PROBLEM DETAILS: Copy out the entries below exactly as they stand, but only from the line containing "View Our Latest" through the line containing "About Us (52, 540)".

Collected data
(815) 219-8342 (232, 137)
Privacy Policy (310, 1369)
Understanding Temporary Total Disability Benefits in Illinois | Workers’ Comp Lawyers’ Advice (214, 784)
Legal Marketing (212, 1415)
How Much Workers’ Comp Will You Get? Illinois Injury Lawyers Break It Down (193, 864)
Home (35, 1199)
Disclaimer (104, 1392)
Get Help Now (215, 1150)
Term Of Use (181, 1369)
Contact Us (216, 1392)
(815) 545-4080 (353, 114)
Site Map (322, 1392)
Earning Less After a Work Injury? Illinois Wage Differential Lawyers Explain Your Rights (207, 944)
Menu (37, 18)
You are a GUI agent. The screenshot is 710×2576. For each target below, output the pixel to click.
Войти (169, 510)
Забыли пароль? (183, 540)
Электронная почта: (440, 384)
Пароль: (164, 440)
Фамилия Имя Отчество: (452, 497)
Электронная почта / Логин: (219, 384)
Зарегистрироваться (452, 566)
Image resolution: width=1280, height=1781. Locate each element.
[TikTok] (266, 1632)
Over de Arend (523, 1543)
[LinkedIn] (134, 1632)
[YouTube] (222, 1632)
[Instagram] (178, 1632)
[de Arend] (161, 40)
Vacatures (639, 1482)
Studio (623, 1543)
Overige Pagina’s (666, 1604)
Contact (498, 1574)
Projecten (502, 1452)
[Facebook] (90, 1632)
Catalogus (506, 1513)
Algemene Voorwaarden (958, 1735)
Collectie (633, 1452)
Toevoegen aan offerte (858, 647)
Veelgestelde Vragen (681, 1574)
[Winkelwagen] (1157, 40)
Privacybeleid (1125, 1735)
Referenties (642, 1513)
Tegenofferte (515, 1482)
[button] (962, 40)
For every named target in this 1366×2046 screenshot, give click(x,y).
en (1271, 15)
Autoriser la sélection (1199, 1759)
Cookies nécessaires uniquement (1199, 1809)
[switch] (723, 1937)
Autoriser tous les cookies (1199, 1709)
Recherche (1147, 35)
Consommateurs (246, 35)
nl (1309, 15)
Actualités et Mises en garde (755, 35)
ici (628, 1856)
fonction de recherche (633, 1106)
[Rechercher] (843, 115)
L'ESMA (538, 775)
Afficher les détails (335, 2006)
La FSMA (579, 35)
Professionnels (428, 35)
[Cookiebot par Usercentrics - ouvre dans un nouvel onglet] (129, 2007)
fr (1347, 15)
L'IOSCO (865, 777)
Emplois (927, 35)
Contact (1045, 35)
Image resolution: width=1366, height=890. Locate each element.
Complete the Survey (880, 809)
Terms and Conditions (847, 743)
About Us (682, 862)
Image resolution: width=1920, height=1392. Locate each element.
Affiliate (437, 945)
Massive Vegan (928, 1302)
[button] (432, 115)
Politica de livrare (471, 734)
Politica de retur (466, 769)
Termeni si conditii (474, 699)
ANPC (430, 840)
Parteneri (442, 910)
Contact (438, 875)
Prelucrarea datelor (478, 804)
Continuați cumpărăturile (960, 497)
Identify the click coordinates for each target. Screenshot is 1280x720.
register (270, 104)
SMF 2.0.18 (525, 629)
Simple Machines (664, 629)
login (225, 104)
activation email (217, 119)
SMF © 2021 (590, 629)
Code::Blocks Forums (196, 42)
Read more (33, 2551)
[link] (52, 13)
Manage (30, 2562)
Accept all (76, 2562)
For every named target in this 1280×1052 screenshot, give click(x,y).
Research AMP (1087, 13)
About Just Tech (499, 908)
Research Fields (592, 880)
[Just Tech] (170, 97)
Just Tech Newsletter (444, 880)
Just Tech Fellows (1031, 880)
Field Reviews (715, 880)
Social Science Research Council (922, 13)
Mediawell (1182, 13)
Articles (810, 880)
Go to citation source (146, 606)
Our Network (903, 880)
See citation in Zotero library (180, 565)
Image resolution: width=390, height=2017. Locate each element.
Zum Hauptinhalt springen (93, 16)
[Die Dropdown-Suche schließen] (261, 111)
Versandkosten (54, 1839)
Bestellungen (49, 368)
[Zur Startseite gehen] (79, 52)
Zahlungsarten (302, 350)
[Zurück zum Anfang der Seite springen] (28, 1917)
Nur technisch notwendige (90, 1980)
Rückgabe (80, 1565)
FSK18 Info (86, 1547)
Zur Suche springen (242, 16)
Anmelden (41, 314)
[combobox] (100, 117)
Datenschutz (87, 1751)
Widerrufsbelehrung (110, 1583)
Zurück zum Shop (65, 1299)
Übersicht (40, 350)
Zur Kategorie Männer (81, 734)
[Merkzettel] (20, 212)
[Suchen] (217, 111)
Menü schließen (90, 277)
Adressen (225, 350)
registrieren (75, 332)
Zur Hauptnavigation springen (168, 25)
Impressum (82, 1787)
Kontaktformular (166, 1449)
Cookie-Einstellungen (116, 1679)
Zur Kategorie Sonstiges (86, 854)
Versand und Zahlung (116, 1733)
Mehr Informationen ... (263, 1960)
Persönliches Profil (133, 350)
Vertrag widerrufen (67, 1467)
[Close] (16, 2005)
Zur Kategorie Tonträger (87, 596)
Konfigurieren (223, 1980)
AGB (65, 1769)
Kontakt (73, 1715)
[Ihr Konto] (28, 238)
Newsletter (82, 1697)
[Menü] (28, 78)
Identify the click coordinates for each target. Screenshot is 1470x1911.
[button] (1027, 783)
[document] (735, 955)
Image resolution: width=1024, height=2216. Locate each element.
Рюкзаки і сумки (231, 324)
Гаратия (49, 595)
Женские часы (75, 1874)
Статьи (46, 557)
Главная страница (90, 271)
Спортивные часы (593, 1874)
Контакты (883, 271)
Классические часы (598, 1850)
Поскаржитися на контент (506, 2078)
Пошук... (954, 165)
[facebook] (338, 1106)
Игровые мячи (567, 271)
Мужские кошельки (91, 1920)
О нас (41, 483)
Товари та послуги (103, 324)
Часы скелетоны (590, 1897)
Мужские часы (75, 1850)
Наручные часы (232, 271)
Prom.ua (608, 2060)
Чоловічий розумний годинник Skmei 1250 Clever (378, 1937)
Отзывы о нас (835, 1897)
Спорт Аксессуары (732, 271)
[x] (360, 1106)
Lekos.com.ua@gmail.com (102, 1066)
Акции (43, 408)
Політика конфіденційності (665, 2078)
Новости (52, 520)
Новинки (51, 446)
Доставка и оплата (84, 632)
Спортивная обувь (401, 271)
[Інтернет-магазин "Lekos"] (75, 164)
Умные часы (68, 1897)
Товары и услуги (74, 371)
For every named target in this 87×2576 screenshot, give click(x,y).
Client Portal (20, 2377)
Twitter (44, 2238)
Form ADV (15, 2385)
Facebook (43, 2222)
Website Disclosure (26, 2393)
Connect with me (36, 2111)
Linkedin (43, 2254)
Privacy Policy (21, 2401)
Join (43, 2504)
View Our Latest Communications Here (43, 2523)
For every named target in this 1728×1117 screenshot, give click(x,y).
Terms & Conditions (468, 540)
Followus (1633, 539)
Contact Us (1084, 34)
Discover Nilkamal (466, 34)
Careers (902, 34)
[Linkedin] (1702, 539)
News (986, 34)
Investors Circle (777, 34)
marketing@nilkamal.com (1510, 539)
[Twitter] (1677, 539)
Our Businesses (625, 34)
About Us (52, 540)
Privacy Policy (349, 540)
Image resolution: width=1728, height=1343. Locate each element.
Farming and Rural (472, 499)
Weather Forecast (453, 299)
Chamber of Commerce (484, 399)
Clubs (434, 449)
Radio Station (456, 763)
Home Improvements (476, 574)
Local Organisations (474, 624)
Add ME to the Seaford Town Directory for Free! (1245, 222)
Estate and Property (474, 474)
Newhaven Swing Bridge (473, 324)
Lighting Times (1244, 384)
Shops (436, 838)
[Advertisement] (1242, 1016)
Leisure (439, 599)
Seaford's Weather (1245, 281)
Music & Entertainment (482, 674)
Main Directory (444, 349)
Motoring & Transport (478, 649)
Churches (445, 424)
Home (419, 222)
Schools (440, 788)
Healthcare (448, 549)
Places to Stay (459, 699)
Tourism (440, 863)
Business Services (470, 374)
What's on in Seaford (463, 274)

FINISHED TASK:
View Our Latest Communications Here (43, 2523)
For every named target in this 1728×1117 screenshot, give click(x,y).
Terms & Conditions (468, 540)
Followus (1633, 539)
Contact Us (1084, 34)
Discover Nilkamal (466, 34)
Careers (902, 34)
[Linkedin] (1702, 539)
News (986, 34)
Investors Circle (777, 34)
marketing@nilkamal.com (1510, 539)
[Twitter] (1677, 539)
Our Businesses (625, 34)
About Us (52, 540)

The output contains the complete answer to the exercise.